Göçmen kaçakçılığı suçları genellikle birden çok defa işlenmekte ve birden fazla kişi tarafından organize bir şekilde gerçekleştirilmektedir. Bu sebeple Türk Ceza Kanunu (TCK) kapsamında zincirleme suç (m.43) ve suça iştirak (m.37-39) hükümleri bu suç bakımından önem kazanmaktadır.

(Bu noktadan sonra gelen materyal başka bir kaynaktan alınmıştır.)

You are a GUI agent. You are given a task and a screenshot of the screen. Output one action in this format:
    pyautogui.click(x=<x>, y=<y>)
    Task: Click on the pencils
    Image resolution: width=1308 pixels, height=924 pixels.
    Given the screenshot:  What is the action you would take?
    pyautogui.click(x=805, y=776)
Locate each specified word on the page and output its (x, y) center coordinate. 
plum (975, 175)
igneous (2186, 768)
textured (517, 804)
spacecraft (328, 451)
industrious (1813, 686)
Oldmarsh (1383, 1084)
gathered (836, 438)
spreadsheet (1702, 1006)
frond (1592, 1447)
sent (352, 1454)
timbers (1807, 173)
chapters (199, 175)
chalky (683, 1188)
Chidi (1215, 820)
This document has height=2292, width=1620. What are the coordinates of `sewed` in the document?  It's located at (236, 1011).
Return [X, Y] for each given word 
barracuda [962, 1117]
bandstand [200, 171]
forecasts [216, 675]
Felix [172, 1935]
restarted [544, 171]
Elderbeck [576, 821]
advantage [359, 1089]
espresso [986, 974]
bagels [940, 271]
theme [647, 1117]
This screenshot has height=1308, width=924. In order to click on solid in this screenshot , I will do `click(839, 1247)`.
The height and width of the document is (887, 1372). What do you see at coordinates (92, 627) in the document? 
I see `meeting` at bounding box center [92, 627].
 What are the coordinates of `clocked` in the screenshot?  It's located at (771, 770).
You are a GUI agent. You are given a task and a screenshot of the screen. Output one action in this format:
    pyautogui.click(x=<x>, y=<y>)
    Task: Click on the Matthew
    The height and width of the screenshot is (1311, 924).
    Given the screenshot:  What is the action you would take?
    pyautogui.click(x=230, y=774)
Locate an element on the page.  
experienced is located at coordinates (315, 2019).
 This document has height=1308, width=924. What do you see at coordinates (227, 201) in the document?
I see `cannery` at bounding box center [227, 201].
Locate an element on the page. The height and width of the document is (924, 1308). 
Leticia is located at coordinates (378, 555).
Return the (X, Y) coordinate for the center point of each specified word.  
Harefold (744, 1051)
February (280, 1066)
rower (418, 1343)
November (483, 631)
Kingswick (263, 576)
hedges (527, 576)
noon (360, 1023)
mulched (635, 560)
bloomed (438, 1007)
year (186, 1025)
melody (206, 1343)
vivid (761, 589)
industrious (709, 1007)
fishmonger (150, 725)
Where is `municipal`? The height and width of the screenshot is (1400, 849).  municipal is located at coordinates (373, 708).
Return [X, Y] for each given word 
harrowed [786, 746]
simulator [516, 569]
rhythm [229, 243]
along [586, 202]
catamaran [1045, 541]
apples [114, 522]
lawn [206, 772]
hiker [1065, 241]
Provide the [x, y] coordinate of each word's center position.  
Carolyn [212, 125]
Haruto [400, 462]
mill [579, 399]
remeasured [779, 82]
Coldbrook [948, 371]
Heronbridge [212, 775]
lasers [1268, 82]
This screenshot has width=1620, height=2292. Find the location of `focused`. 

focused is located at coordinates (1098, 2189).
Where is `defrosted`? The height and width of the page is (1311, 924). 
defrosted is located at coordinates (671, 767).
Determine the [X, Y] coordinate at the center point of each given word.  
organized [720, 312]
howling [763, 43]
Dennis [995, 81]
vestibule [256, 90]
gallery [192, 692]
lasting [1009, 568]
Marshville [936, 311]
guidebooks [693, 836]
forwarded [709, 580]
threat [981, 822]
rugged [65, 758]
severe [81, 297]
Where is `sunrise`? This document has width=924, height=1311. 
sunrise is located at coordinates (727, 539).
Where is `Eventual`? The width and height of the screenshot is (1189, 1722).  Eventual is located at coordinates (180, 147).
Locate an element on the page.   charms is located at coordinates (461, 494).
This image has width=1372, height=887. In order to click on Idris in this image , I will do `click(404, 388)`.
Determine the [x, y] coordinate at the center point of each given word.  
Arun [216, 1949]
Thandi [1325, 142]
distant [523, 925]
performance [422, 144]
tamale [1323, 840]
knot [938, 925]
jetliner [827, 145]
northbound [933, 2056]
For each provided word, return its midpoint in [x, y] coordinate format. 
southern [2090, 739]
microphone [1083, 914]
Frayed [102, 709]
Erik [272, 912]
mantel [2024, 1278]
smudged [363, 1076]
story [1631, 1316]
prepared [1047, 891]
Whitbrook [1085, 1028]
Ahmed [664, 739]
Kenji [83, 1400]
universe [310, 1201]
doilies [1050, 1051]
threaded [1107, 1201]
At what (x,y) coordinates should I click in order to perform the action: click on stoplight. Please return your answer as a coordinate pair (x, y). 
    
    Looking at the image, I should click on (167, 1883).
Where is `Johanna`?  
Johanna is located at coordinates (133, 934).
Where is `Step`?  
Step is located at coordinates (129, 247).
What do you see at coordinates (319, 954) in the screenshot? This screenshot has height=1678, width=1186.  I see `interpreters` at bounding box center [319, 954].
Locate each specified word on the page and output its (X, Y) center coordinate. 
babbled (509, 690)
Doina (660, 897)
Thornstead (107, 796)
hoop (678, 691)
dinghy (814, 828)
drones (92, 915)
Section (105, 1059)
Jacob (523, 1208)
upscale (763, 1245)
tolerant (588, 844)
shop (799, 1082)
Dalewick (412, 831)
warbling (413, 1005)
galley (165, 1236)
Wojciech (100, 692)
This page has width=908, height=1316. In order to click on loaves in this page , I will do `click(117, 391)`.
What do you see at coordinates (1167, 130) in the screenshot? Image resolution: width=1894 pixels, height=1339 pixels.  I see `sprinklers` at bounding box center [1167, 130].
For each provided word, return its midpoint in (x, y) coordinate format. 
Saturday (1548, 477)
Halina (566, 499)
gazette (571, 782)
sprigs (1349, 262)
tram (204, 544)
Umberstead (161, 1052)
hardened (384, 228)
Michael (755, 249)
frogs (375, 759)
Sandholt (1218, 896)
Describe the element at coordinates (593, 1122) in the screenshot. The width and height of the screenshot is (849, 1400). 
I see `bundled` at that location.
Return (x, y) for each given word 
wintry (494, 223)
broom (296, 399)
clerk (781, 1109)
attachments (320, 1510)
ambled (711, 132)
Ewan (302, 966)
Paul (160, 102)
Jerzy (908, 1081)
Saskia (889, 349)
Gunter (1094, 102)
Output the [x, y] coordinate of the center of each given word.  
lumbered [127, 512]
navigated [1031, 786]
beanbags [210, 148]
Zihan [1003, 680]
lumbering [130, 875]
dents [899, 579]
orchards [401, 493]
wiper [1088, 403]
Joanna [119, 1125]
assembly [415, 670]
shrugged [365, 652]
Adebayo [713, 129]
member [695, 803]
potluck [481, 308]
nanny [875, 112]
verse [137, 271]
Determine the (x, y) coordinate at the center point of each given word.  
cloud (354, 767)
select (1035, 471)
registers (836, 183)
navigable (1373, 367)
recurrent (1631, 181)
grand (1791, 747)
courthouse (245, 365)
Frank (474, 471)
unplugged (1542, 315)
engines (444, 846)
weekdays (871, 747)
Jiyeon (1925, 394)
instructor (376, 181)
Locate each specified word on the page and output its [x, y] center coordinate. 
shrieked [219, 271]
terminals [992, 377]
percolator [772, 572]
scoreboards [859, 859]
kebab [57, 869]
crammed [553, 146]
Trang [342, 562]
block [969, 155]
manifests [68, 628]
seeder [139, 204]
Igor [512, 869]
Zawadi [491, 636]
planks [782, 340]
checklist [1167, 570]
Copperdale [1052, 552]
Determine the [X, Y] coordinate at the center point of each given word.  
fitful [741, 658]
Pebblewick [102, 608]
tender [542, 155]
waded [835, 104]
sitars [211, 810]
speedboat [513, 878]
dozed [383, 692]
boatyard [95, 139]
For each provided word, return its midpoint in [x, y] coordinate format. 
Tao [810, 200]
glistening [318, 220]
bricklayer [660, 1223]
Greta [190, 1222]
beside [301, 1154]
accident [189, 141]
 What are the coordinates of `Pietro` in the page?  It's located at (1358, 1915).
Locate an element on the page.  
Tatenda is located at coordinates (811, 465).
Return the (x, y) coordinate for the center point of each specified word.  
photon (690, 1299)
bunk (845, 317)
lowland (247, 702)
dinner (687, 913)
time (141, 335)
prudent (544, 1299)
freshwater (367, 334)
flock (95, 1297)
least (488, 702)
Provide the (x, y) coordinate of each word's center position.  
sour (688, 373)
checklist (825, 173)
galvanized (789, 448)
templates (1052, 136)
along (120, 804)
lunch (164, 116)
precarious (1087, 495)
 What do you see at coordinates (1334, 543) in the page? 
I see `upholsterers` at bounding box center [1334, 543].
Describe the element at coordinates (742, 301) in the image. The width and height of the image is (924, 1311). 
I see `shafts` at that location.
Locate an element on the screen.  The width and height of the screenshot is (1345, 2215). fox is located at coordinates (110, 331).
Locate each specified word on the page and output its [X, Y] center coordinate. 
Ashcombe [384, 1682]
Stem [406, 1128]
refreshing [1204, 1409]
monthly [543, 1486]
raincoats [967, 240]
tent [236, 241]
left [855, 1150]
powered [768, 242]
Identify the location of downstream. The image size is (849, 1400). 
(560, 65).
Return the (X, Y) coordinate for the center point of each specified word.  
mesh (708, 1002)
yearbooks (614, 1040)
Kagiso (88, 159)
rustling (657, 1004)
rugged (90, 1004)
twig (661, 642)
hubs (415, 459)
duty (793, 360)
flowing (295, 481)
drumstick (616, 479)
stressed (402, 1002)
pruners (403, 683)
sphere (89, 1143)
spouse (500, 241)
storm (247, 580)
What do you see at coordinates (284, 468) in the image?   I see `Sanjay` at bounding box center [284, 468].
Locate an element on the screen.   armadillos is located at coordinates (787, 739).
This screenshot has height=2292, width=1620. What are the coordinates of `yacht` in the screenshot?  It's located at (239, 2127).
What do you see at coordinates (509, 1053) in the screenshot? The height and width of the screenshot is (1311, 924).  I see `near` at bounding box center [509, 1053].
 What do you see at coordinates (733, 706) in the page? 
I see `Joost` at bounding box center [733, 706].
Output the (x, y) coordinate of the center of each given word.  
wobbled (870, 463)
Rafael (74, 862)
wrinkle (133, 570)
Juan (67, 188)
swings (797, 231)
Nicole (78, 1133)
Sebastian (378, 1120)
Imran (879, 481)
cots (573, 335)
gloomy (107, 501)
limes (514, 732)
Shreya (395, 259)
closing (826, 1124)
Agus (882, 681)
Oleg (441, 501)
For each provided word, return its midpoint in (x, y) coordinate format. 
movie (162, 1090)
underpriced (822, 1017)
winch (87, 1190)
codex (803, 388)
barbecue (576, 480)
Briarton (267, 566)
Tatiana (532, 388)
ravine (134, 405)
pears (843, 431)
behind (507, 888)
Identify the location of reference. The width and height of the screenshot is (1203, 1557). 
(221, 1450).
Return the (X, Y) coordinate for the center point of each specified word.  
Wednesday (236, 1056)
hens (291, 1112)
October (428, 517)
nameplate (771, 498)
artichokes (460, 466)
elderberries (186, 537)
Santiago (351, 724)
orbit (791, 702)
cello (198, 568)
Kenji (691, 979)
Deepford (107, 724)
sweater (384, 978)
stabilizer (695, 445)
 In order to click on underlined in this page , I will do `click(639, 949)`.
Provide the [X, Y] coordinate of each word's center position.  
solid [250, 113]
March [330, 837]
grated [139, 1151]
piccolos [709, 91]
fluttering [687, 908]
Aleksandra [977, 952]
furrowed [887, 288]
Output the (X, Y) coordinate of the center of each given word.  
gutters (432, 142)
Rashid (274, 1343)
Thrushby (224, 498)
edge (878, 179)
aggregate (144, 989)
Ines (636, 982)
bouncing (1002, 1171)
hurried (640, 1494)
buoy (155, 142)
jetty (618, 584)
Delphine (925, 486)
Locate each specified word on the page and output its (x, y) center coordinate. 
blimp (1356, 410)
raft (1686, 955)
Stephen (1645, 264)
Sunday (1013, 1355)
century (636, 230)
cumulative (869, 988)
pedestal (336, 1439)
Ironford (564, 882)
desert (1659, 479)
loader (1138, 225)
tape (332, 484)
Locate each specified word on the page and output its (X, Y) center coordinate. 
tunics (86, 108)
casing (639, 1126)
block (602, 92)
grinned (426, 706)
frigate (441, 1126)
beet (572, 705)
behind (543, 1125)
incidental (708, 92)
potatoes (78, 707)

Ancak uygulamada, bu kavramların göçmen kaçakçılığı bağlamında nasıl değerlendirileceği yönünde çeşitli hukuki tartışmalar mevcuttur.
Bu makalede, göçmen kaçakçılığı suçlarında zincirleme suç ve suça iştirakin hukuki boyutları, unsurları, Yargıtay kararları ışığında değerlendirilmesi ve uygulamada karşılaşılan sorunlar detaylı şekilde ele alınacaktır.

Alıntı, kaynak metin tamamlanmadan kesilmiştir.